Gibt es denn kein Beispiel? Ich kann auf der unter "Code-Beispiel" genannten Seite kein Beispiel finden...


----------



## kay73 (24. Mai 2010)

FriFra hat gesagt.:


> Ich kann auf der unter "Code-Beispiel" genannten Seite kein Beispiel finden...



Sorry. Hier:
MultipartRequestEntity (HttpClient 3.1 API)

```
File f = new File("/path/fileToUpload.txt");
  PostMethod filePost = new PostMethod("http://host/some_path");
  Part[] parts = {
      new StringPart("param_name", "value"),
      new FilePart(f.getName(), f)
  };
  filePost.setRequestEntity(
      new MultipartRequestEntity(parts, filePost.getParams())
      );
  HttpClient client = new HttpClient();
  int status = client.executeMethod(filePost);
```


----------



## FriFra (24. Mai 2010)

Ich verwende aber Version 4.0.1 und da finde ich keine "PostMethod" ...


----------



## FriFra (24. Mai 2010)

Hab jetzt folgenden Code:

```
httpclient.getParams().setParameter(CoreProtocolPNames.PROTOCOL_VERSION, HttpVersion.HTTP_1_1);

				HttpPost httppost = new HttpPost(sURL+"/telefonbuch_kurzwahl?im_file=kurzwahlen&actionNo=12");
				File file = new File("d:/rufnummern.txt");

				MultipartEntity mpEntity = new MultipartEntity();
				ContentBody cbFile = new FileBody(file, "text/plain");
				mpEntity.addPart("im_file", cbFile);

				httppost.setEntity(mpEntity);
				System.out.println("executing request " + httppost.getRequestLine());
				response = httpclient.execute(httppost);
				HttpEntity resEntity = response.getEntity();

				System.out.println(response.getStatusLine());
				if (resEntity != null) {
					System.out.println(EntityUtils.toString(resEntity));
				}
				if (resEntity != null) {
					resEntity.consumeContent();
				}
```

Allerdings kommt die Datei nach wie vor nicht an...


----------



## kay73 (24. Mai 2010)

Sorry, der 3er ist wohl sehr outdatet. So gehts mit 4.0.1 und Multipart (zwar schludrig aber funktioniert). 

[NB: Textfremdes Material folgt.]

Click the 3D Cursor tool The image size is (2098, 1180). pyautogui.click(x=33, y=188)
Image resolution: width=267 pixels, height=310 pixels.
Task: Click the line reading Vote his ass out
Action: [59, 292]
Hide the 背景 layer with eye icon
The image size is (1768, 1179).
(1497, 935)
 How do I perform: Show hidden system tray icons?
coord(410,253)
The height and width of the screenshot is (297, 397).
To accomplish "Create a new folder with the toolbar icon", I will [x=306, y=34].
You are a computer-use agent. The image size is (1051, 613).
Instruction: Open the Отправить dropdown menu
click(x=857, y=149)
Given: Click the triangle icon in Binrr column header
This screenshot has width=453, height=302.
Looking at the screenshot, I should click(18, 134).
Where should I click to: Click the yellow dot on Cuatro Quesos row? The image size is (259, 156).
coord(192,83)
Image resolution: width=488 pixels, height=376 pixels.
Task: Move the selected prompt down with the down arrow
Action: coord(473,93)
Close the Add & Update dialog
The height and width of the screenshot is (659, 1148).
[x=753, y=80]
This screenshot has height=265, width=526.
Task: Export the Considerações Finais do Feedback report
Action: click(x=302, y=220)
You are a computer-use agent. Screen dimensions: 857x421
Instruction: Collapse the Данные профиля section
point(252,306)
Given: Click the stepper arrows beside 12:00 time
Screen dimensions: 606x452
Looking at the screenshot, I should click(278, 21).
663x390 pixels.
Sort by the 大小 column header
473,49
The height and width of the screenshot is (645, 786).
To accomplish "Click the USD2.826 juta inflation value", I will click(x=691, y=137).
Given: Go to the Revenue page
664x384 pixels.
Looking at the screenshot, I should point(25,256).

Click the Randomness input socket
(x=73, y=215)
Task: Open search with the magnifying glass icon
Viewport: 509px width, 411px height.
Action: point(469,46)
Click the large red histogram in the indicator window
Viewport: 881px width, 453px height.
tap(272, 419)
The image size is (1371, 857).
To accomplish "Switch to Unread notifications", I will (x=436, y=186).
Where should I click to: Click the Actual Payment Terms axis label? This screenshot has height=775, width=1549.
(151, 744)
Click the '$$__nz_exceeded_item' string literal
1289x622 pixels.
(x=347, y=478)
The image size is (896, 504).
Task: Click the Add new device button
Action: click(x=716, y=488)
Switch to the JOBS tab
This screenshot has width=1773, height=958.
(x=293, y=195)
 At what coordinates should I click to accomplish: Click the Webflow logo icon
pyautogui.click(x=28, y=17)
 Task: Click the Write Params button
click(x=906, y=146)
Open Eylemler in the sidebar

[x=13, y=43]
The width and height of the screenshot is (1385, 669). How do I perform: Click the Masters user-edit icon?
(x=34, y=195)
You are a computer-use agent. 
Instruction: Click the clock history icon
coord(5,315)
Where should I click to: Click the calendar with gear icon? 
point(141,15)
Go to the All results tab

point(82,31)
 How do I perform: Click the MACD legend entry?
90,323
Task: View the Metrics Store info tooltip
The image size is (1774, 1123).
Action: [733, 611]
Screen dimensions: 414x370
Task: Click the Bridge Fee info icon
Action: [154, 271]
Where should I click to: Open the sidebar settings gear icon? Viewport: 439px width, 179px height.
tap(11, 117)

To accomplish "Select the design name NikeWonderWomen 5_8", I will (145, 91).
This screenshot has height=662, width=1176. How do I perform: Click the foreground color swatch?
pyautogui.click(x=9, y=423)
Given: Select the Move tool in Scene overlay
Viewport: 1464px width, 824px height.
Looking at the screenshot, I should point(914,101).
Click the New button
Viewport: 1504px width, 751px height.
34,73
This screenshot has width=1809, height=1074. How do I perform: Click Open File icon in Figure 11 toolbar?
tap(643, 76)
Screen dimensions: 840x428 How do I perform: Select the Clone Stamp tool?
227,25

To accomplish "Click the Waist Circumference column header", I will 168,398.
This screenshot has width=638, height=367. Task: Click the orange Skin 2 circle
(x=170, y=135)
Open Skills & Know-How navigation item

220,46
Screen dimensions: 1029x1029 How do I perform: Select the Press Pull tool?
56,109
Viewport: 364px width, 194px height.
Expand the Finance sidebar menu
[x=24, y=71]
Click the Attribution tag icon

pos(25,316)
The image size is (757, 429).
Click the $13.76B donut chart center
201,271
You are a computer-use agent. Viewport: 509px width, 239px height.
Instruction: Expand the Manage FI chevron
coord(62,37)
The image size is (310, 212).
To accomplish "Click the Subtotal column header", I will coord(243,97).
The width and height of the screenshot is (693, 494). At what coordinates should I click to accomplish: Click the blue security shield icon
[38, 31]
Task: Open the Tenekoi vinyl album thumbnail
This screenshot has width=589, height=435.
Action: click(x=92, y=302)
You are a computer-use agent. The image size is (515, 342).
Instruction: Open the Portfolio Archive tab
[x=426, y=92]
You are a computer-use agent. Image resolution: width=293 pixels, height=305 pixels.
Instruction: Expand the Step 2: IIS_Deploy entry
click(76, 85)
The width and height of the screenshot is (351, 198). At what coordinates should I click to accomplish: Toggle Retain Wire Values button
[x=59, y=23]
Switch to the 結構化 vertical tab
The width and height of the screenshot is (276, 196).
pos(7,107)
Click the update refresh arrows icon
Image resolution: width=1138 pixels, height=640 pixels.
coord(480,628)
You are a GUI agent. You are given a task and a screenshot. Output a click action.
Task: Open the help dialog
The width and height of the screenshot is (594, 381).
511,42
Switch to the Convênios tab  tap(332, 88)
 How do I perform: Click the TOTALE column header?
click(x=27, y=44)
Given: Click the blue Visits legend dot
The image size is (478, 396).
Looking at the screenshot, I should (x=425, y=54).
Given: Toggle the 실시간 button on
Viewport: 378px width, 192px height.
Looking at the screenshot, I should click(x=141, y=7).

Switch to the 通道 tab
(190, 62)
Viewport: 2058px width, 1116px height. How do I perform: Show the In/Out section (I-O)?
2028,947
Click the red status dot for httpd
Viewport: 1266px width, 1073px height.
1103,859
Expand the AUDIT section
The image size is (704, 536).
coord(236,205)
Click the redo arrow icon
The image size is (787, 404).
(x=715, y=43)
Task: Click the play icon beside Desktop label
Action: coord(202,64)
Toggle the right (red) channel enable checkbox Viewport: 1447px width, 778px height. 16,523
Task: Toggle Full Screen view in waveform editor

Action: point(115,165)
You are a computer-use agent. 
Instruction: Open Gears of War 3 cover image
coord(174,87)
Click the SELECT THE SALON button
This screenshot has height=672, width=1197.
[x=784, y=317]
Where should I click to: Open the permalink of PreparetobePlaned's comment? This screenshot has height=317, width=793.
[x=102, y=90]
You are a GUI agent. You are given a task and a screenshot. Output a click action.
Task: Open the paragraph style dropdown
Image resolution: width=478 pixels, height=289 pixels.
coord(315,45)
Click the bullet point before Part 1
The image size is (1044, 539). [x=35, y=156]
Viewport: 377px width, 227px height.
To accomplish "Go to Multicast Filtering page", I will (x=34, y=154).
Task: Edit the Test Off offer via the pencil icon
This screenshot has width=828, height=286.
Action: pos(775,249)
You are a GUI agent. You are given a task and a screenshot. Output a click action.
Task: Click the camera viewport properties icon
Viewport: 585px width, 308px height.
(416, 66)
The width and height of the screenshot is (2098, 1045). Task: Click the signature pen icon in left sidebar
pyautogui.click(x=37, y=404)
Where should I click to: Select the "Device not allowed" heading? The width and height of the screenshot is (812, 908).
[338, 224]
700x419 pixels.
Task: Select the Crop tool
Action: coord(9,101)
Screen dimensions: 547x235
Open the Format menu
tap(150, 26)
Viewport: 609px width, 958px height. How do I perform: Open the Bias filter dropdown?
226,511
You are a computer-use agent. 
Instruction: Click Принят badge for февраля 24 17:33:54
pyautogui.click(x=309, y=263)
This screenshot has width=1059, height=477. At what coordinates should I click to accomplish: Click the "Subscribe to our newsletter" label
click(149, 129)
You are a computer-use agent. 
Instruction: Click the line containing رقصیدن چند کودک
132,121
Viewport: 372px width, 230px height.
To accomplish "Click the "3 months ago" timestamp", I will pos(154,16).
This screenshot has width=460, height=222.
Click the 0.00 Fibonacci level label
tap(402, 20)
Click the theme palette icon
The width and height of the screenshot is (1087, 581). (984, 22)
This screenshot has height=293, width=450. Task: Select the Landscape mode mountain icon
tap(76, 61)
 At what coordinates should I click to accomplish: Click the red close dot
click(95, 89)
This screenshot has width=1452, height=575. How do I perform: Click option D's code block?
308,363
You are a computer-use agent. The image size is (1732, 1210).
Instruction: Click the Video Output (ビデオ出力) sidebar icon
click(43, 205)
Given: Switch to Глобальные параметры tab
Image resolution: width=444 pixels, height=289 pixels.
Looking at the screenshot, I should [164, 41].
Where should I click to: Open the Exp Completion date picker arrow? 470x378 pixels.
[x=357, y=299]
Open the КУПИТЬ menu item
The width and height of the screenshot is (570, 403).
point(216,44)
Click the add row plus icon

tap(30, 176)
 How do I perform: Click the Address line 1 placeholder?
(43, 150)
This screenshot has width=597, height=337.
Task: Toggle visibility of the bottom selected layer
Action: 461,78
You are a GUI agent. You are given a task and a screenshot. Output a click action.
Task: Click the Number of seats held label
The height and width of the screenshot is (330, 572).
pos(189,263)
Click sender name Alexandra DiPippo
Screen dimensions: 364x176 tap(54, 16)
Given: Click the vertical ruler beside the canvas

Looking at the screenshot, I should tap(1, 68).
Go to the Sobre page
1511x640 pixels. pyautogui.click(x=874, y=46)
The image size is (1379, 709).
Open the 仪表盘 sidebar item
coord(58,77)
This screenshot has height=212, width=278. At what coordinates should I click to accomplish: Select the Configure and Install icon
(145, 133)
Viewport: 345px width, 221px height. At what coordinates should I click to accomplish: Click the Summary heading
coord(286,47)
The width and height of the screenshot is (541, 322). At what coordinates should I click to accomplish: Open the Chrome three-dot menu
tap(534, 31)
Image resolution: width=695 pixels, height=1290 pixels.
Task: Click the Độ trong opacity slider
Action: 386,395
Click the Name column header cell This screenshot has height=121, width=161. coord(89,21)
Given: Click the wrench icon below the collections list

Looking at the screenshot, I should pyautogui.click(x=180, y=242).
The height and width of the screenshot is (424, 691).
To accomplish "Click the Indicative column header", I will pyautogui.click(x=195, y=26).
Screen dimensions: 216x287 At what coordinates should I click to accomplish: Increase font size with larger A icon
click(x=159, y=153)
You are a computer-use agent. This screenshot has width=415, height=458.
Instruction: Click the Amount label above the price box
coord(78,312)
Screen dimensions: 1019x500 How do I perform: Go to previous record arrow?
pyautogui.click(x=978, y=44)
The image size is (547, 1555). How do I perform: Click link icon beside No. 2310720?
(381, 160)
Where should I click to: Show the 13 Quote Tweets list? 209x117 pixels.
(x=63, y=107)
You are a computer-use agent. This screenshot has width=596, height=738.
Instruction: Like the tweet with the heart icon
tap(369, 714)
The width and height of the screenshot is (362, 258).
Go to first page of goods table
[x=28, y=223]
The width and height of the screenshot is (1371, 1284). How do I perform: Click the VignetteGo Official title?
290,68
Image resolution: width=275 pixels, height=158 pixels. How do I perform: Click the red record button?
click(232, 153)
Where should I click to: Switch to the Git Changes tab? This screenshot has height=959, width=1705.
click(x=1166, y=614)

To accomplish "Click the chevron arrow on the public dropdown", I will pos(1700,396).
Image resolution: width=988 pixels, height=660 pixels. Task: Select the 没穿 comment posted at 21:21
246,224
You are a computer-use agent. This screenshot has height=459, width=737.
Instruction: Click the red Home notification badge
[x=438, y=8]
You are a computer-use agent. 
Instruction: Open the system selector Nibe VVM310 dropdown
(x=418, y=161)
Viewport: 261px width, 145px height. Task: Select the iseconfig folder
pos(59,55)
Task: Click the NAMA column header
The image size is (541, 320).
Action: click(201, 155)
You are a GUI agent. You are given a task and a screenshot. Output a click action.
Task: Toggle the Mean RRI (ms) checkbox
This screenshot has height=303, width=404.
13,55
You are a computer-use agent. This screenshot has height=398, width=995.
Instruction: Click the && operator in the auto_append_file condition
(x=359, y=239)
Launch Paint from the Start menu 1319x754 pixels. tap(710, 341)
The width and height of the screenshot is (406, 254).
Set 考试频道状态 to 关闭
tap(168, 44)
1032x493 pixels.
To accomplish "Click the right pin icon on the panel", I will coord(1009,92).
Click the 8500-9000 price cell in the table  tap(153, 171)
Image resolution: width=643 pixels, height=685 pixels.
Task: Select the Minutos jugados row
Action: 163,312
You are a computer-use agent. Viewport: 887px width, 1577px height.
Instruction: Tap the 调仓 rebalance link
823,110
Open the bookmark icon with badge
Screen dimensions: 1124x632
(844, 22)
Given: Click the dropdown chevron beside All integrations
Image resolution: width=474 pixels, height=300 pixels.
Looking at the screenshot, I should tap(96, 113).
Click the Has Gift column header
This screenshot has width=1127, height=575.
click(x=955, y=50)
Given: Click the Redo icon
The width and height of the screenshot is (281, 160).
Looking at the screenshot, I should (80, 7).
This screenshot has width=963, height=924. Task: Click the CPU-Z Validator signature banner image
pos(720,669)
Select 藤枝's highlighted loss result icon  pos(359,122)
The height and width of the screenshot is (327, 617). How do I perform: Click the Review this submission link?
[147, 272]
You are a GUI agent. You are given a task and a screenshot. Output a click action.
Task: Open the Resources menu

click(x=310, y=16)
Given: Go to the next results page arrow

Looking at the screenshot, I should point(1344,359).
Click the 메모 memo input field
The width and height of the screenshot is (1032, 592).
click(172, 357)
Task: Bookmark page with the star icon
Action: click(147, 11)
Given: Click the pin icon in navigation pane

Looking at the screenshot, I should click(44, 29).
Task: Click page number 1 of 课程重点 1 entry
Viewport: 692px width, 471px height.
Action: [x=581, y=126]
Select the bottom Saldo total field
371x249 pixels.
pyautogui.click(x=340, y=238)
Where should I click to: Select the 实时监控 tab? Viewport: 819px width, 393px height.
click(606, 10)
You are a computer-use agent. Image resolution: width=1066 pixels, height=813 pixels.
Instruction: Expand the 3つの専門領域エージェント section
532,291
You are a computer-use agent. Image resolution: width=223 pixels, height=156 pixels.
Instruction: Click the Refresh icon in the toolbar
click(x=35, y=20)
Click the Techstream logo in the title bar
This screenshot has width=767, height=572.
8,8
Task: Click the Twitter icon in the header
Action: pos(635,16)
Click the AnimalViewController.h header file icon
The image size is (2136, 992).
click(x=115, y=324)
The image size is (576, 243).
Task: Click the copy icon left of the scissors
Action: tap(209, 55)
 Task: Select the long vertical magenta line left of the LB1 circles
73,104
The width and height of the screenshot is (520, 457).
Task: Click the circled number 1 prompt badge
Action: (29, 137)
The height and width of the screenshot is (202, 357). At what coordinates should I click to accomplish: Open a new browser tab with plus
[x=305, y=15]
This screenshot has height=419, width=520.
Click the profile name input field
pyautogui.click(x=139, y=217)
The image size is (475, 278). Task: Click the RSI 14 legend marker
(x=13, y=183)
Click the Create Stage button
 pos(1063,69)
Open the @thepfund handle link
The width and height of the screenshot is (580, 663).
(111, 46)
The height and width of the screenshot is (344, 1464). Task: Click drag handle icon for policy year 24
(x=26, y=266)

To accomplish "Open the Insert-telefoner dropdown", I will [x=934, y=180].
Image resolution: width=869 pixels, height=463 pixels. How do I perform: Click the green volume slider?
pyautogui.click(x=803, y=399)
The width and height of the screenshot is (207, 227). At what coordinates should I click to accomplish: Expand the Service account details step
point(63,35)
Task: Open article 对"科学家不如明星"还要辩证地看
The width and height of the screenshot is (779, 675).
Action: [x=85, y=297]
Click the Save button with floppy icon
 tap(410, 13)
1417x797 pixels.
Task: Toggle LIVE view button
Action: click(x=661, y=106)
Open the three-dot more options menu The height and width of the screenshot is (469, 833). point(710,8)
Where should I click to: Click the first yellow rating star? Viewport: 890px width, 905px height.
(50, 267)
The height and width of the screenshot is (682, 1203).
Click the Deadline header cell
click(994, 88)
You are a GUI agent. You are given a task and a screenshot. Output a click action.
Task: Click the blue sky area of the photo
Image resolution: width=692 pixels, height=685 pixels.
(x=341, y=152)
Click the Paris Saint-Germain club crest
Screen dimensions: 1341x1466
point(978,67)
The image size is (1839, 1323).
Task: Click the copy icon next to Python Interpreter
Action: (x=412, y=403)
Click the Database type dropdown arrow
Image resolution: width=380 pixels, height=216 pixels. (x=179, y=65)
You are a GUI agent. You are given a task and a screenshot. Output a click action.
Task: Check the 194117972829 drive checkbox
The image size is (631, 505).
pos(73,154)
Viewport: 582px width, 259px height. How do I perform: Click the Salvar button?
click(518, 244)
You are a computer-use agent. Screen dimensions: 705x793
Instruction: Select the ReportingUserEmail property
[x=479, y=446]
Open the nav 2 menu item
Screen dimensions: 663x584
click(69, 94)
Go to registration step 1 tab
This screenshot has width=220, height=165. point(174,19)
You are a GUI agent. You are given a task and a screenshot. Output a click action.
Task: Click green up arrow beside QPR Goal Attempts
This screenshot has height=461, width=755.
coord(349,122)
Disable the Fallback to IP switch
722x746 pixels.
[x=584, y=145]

Ich kann zu Deinem Code nicht wirklich einen Unterschried entdecken; ich tippe auf 
	
	
	
	





```
new MultipartEntity(HttpMultipartMode.BROWSER_COMPATIBLE);
```
. 

Die Datei wird auf jeden Fall mitgeschickt. Wenn es jetzt nicht klappt, liegt es an falschen POST-Daten oder am Netz.

```
package com.mycompany.app;

import java.io.BufferedReader;
import java.io.File;
import java.io.IOException;
import java.io.InputStreamReader;

import org.apache.http.HttpEntity;
import org.apache.http.HttpHost;
import org.apache.http.HttpResponse;
import org.apache.http.client.HttpClient;
import org.apache.http.client.methods.HttpPost;
import org.apache.http.entity.mime.HttpMultipartMode;
import org.apache.http.entity.mime.MultipartEntity;
import org.apache.http.entity.mime.content.ContentBody;
import org.apache.http.entity.mime.content.FileBody;
import org.apache.http.impl.client.DefaultHttpClient;

public class App {
	public static void main(String[] args) throws IOException {
		
		final HttpClient httpclient = new DefaultHttpClient();

		final HttpPost httpPost = new HttpPost("/");

		final MultipartEntity multipartEntity = new MultipartEntity(
				HttpMultipartMode.BROWSER_COMPATIBLE);

		final ContentBody contentBody = new FileBody(new File(
				"/home/kay/Dokumente/tmp/my-app/pom.xml"), "text/plain");

		multipartEntity.addPart("upload_file", contentBody);
		httpPost.setEntity(multipartEntity);

		final HttpResponse response = httpclient.execute(new HttpHost(
				"localhost"), httpPost);

		System.out.println(response.getStatusLine());

		final HttpEntity entity = response.getEntity();

		if (entity != null) {
			final BufferedReader reader = new BufferedReader(new InputStreamReader(entity.getContent()));
			System.out.println(reader.readLine());
			
			httpclient.getConnectionManager().shutdown();
		}
	}
}
```


----------



## FriFra (24. Mai 2010)

Leider klappt es nicht... Irgend etwas muss noch anders sein, als mit nem richtigen Browser. So wie es jetzt ist, meldet der Zielserver: "Fehler 12002: - falsche Boundary Key"
k.A. was mir die Meldung sagen will, fakt us nur, das passiert nicht, wenn ich manuell über den Browser uploade.


----------



## kay73 (24. Mai 2010)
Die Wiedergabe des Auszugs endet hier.